#### [Try it]
Starting at the line with "Given: Click the 9:58 PM timestamp", copy each line through the last one below exactly as written, without any pictures.

#### [Material for this exercise]
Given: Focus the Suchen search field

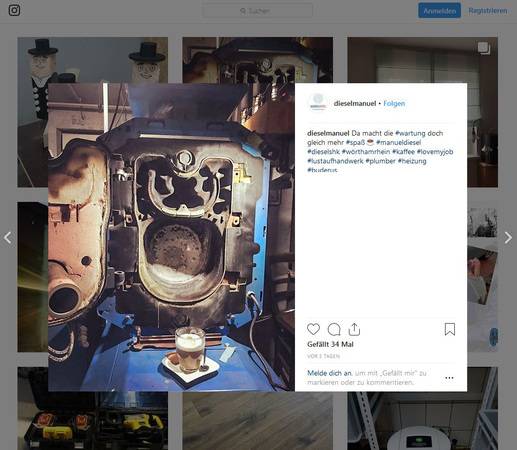Looking at the screenshot, I should click(257, 11).
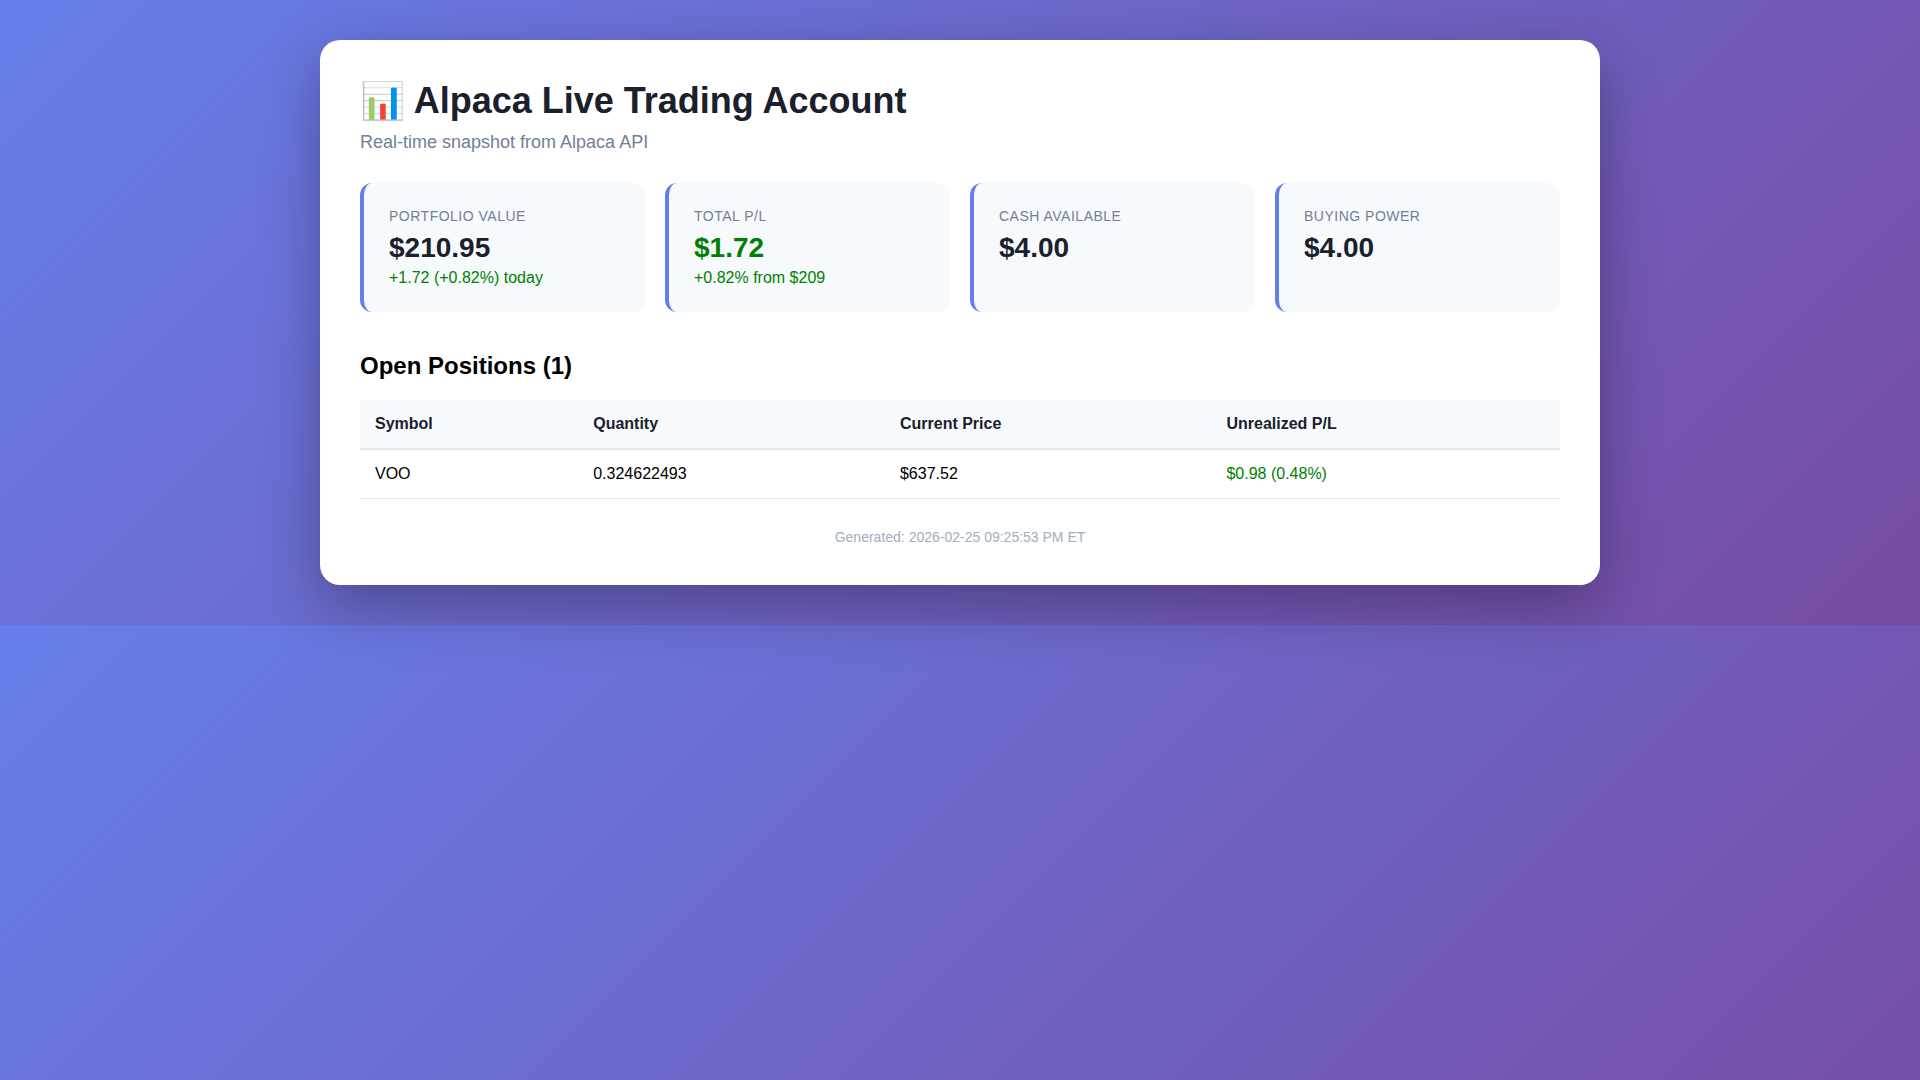Image resolution: width=1920 pixels, height=1080 pixels.
Task: Select the Portfolio Value card
Action: pos(502,246)
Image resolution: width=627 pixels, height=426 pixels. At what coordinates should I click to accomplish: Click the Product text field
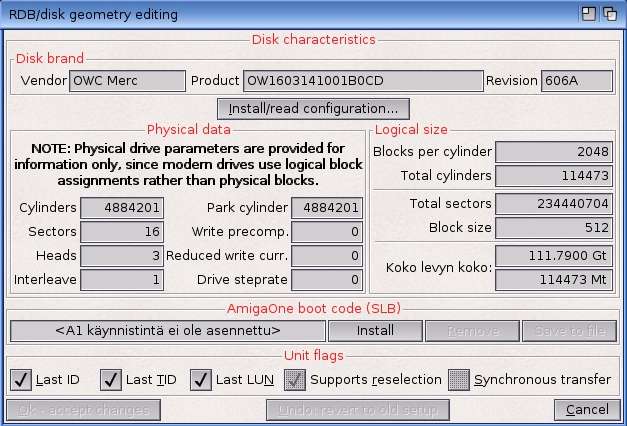point(362,81)
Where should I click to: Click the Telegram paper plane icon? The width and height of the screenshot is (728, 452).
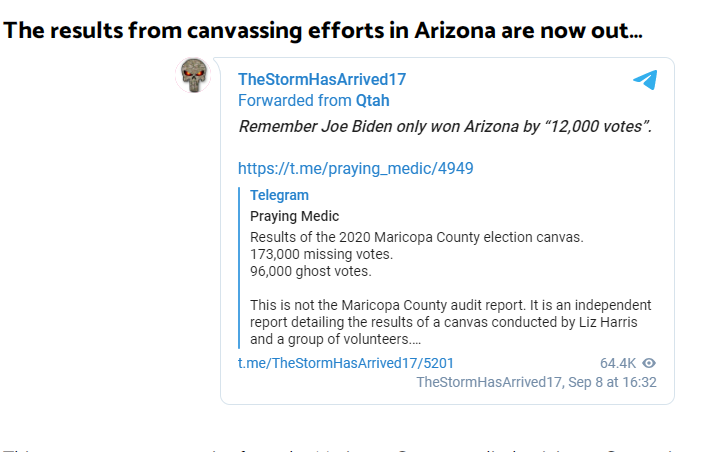(645, 80)
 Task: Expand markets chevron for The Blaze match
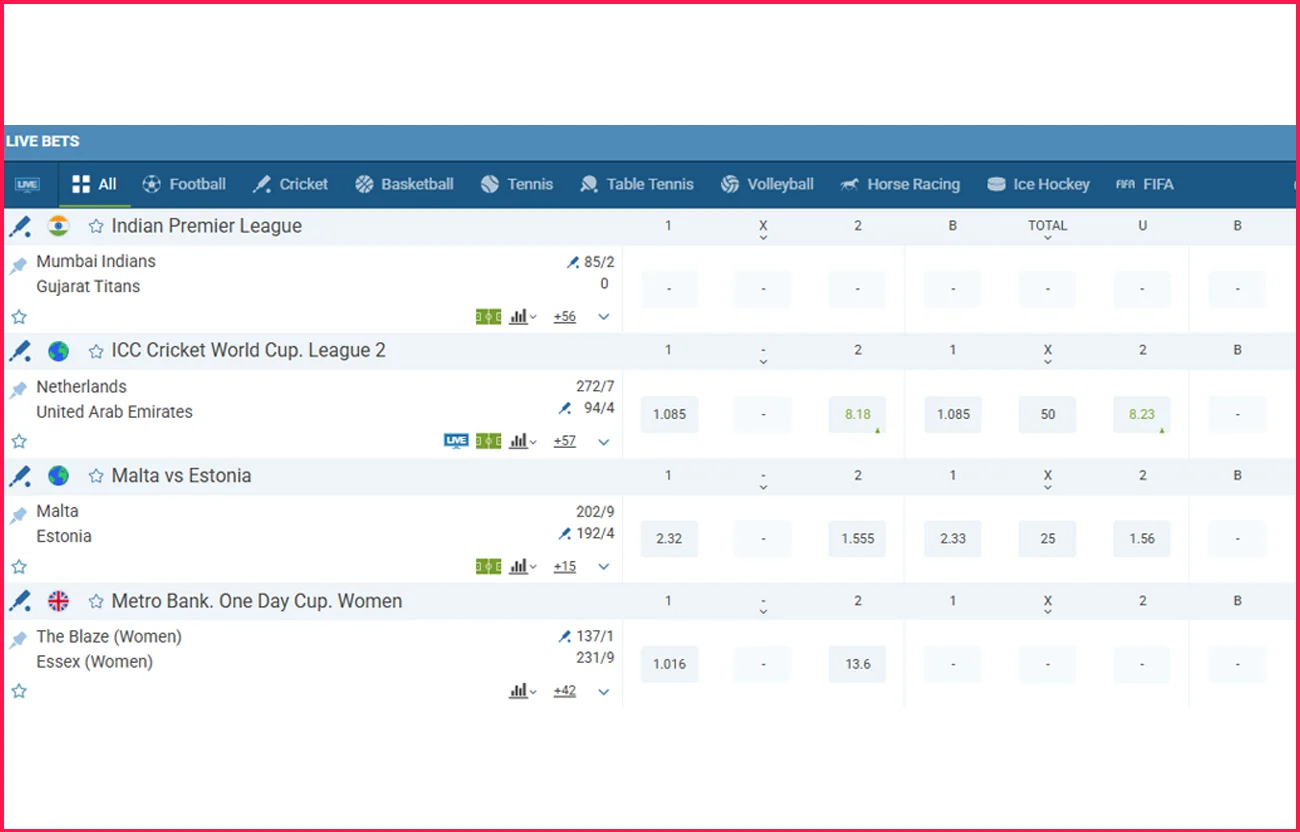tap(604, 691)
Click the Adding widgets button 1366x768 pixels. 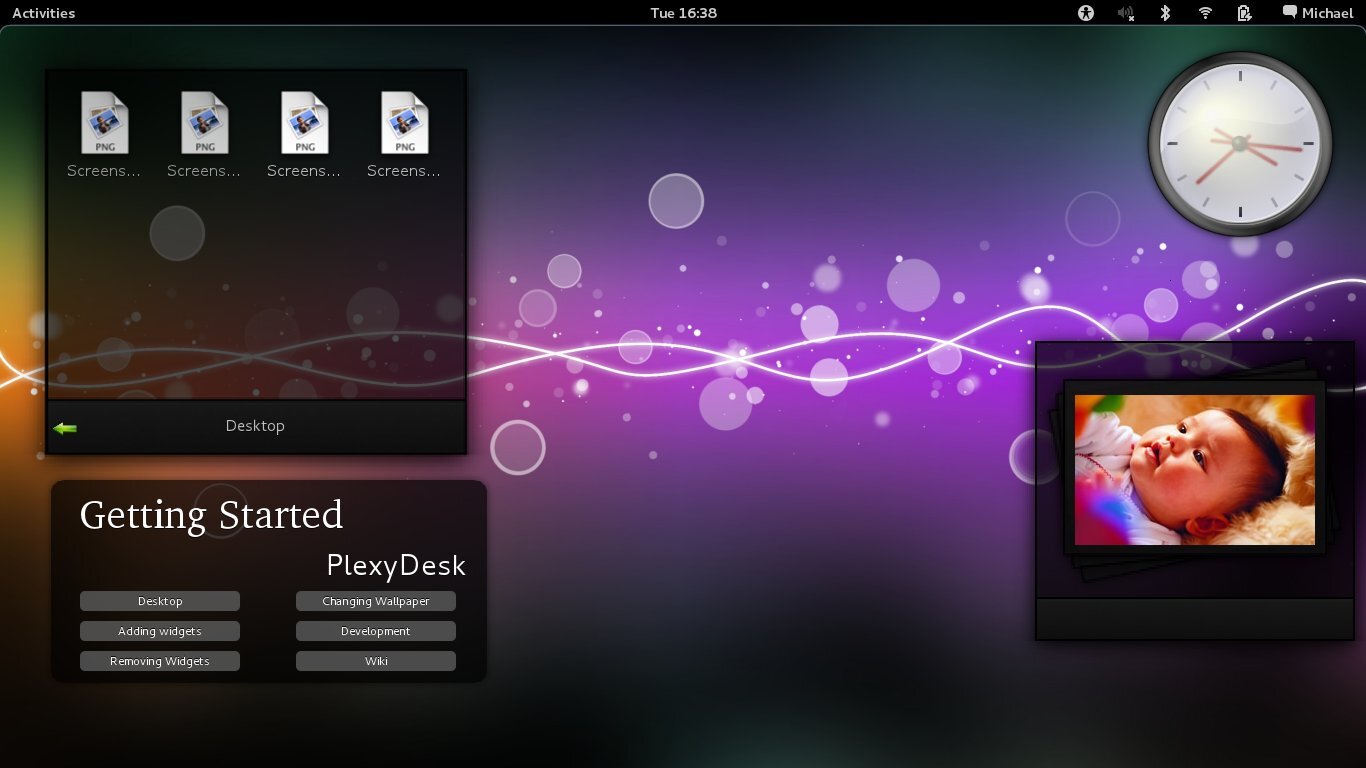(160, 631)
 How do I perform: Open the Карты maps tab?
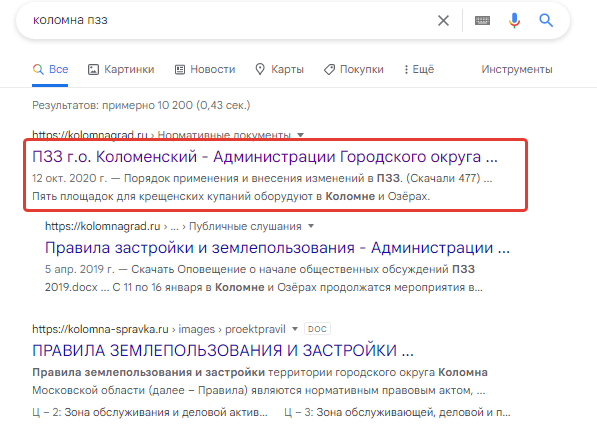click(279, 69)
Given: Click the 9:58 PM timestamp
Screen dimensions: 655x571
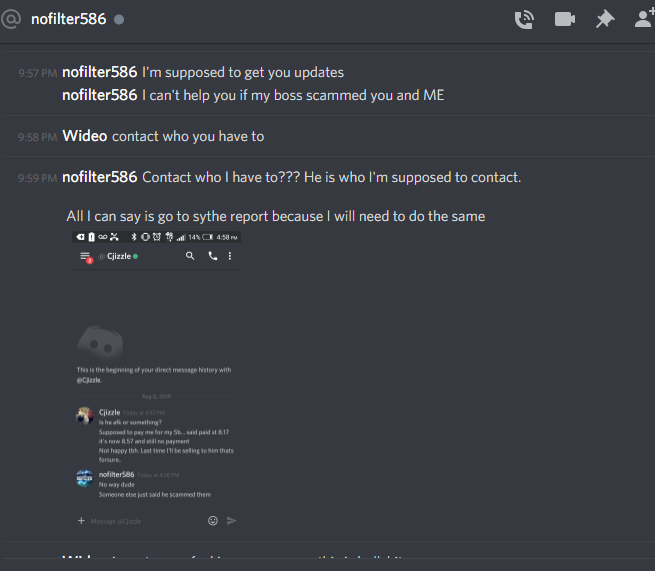Looking at the screenshot, I should click(37, 137).
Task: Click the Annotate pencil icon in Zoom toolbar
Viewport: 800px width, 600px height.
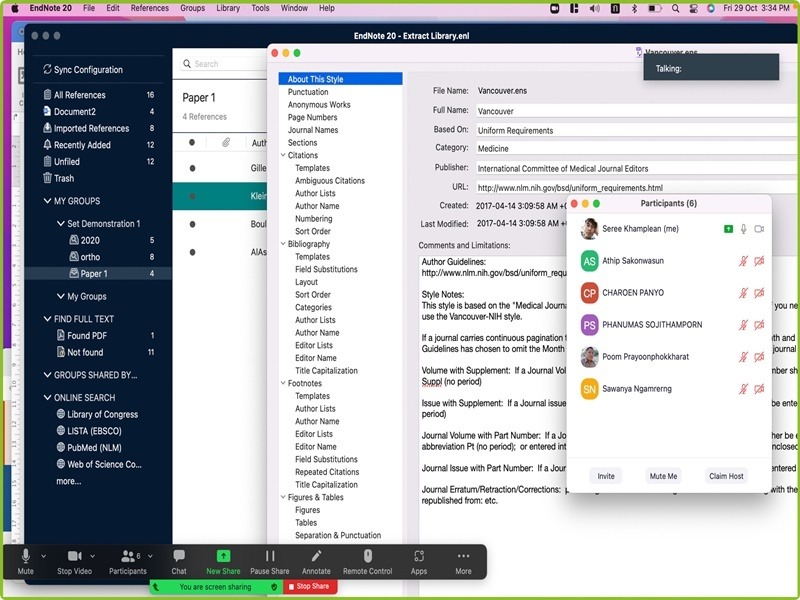Action: pos(316,557)
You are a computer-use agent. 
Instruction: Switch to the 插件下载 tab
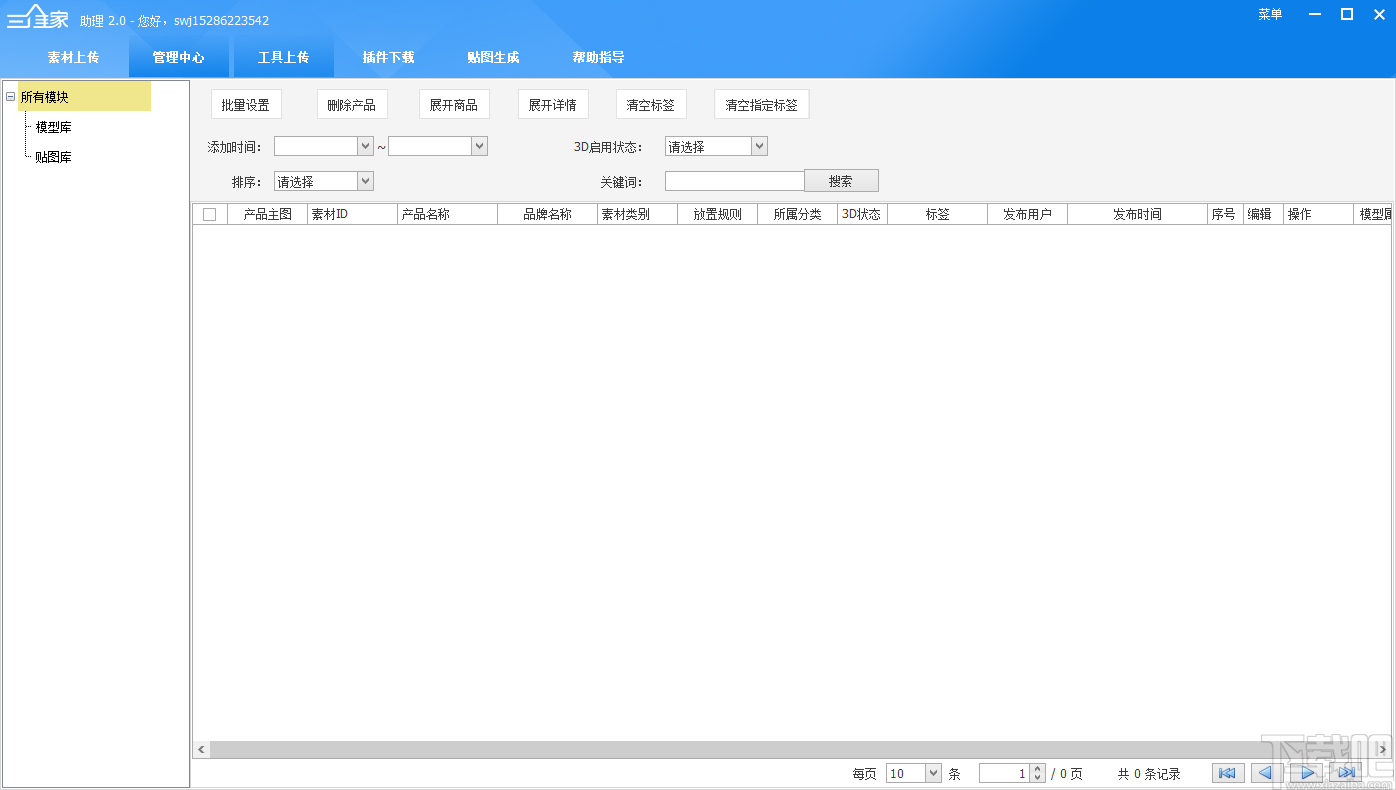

#### [Reply]
Given: Click the 9:58 PM timestamp
Screen dimensions: 655x571
Looking at the screenshot, I should click(37, 137).
Task: Click the Annotate pencil icon in Zoom toolbar
Viewport: 800px width, 600px height.
Action: pos(316,557)
You are a computer-use agent. 
Instruction: Switch to the 插件下载 tab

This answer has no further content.